◆ **THE TASK**
Transcribe word for word each line from the one containing "900x662 pixels. At" to the final line of the data, both included. Skip the pictures.

(Saved entries)
+---+

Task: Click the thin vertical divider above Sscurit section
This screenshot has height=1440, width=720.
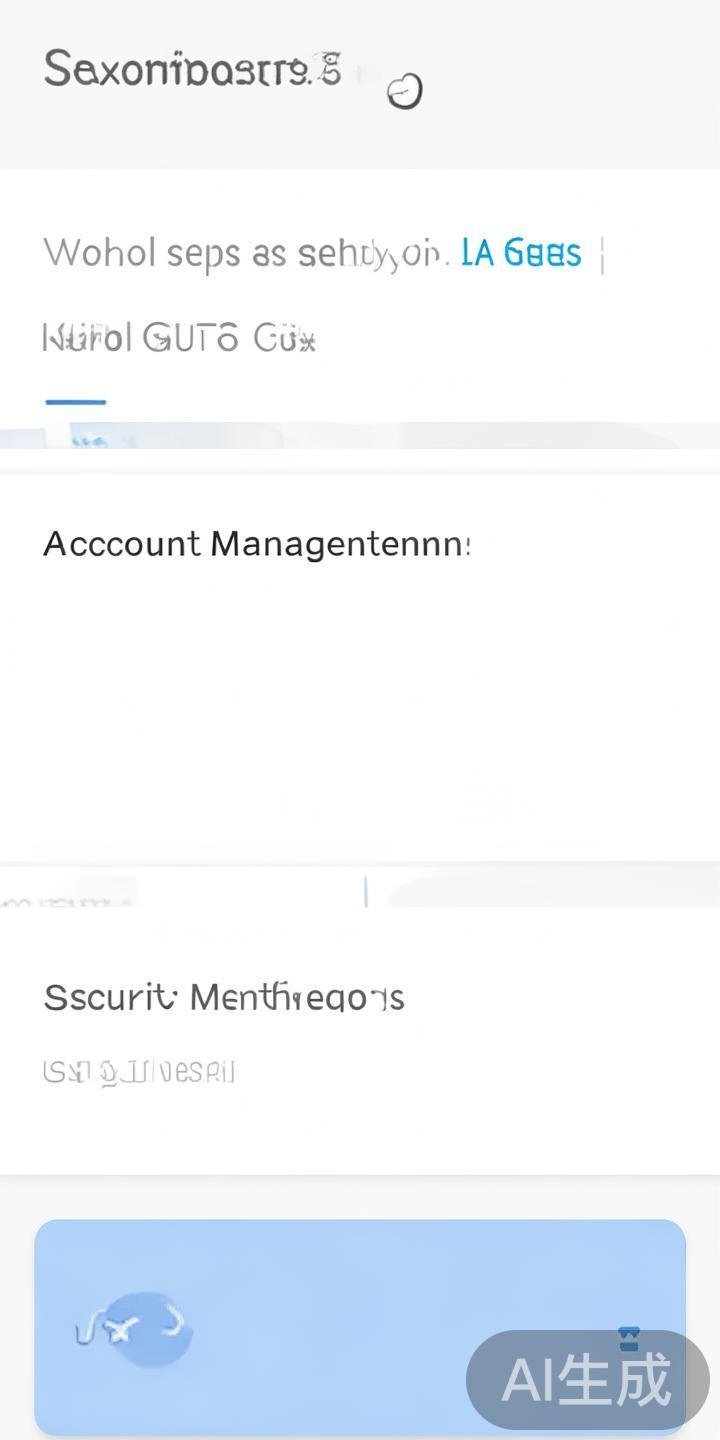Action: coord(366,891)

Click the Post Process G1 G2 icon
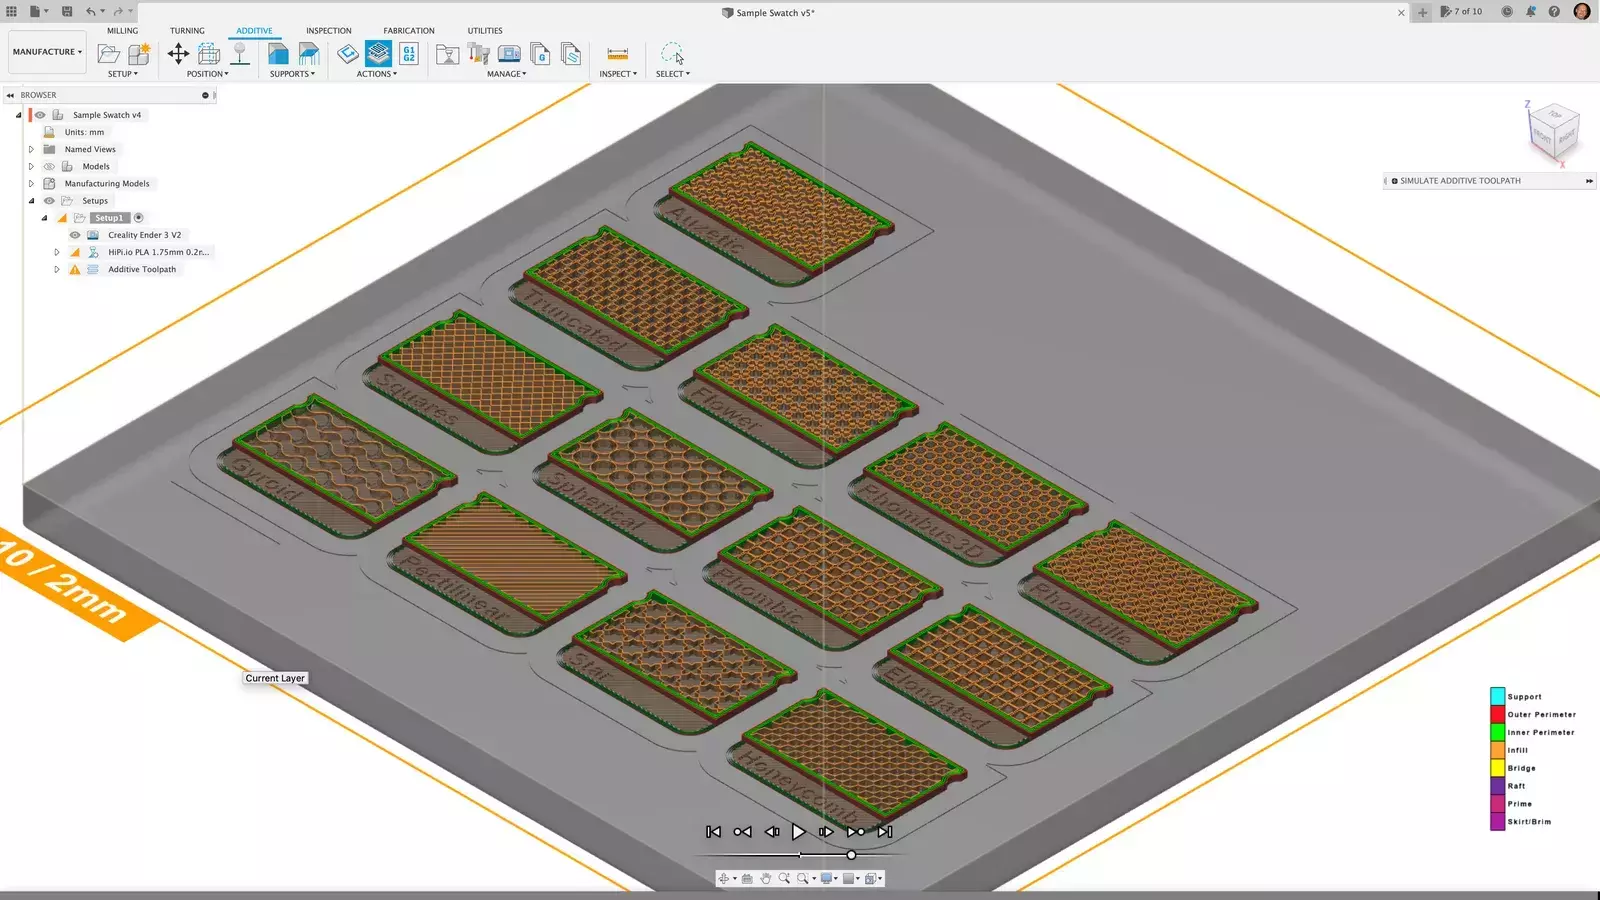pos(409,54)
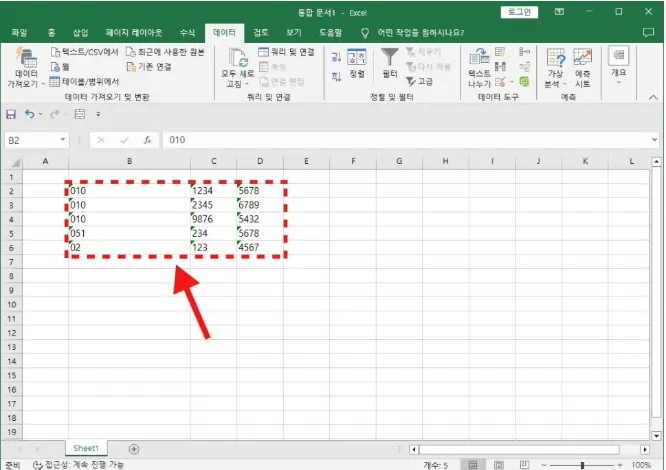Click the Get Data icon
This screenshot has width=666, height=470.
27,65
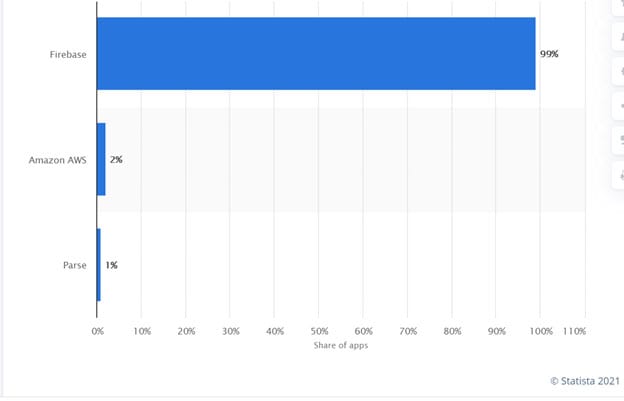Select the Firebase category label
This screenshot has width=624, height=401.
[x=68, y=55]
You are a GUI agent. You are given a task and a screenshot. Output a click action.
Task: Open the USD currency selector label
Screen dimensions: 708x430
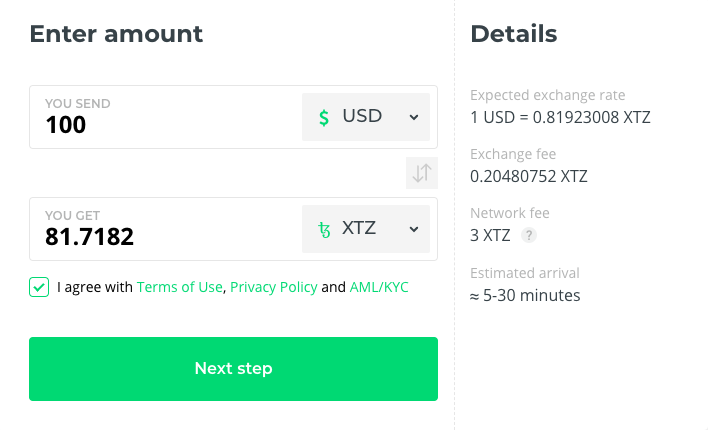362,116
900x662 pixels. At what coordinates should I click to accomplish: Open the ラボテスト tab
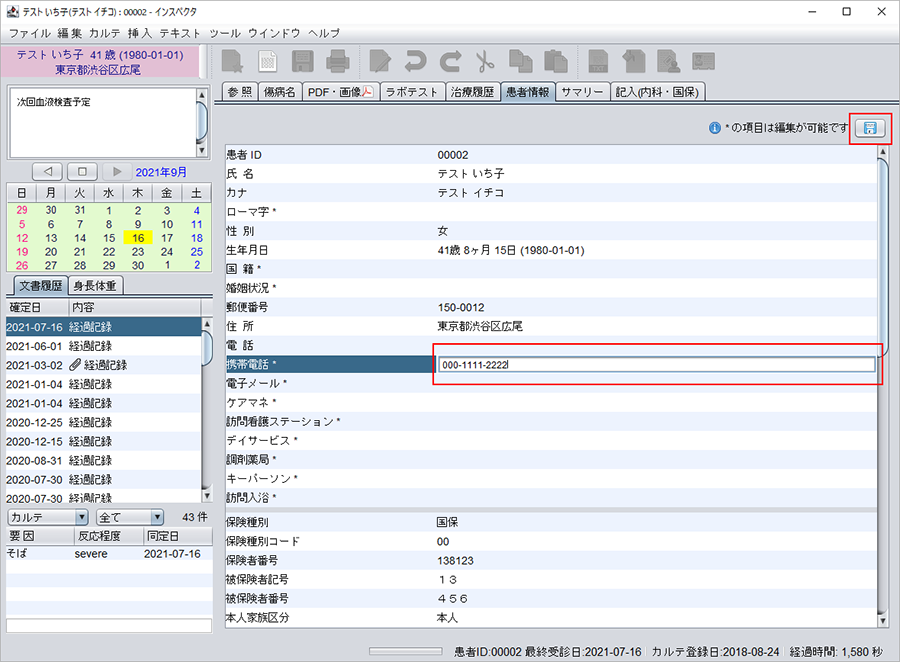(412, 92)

+---+

◆ **RESULT OF THIS TASK**
900x662 pixels. At what coordinates should I click to accomplish: Open the ラボテスト tab
(412, 92)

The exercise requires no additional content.